### Request 1
Copy out exactly the part of the records that begins with the line containing "Click the Share icon in toolbar" and ends with the line containing "will click(x=223, y=615).", including both of those lines.

### Page
There is a dangerous lie embedded within modern romance.

We are told that persistence is passion. That determination proves devotion. That if we want something badly enough, we should fight for it. Popular culture has long celebrated the hopeless romantic—the dreamer willing to cross impossible distances in pursuit of love.

But what if that pursuit isn’t love at all?

What if it’s simply obsession?

Director Curry Barker’s Obsession takes that uncomfortable question and twists it into a surprisingly intelligent slice of supernatural horror. On its surface, it presents a familiar cautionary tale about wishes granted at a terrible cost. Beneath that, however, lies something far more unsettling: an examination of desire stripped of empathy, where affection becomes ownership and fantasy begins to overwrite consent.

The premise is deceptively simple. After breaking the mysterious One Wish Willow in an attempt to win the heart of his crush, a lonely young man discovers that his wish has indeed come true. Yet as reality begins to warp around him, he realises that some desires demand far greater sacrifices than anyone could anticipate.

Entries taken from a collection

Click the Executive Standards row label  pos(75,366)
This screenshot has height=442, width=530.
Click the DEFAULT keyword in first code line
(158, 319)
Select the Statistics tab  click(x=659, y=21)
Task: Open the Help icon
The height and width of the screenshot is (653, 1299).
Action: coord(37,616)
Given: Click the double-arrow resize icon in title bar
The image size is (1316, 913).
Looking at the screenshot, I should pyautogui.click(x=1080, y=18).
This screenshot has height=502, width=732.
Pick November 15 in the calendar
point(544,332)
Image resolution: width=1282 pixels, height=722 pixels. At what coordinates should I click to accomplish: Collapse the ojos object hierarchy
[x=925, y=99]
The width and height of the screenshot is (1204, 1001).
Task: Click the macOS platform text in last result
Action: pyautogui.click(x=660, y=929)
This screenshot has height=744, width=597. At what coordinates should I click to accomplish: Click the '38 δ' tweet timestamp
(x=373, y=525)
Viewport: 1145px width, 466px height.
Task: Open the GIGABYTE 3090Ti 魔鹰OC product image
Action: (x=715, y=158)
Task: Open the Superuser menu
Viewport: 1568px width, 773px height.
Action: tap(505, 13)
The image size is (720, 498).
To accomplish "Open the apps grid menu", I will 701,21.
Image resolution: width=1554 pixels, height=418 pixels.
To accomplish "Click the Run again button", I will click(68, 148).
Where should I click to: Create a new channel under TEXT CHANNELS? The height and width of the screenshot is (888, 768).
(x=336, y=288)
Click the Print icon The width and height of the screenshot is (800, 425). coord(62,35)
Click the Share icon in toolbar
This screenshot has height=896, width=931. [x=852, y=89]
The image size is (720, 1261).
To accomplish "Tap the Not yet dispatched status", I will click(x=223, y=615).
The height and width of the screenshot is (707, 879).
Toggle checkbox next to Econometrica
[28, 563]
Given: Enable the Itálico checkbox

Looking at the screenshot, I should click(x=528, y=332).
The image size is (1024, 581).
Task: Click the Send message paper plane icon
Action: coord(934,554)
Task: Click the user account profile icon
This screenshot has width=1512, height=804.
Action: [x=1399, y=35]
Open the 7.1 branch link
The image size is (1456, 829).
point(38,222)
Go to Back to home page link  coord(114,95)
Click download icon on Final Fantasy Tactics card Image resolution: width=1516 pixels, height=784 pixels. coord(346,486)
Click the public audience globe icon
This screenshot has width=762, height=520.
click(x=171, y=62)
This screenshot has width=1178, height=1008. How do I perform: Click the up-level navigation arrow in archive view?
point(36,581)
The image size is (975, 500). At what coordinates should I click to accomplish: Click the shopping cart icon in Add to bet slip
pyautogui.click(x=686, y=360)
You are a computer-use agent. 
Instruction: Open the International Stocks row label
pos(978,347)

### Request 2
Answer these questions using the passage about the film Obsession.
(a) Who directed the film?
(b) What does the lonely young man break in an attempt to win his crush's heart?
(c) What figure has popular culture long celebrated, according to the opening?

### Answer 1
Click the Share icon in toolbar
This screenshot has height=896, width=931. [x=852, y=89]
The image size is (720, 1261).
To accomplish "Tap the Not yet dispatched status", I will click(x=223, y=615).

### Answer 2
(a) Curry Barker
(b) The mysterious One Wish Willow
(c) The hopeless romantic, the dreamer willing to cross impossible distances in pursuit of love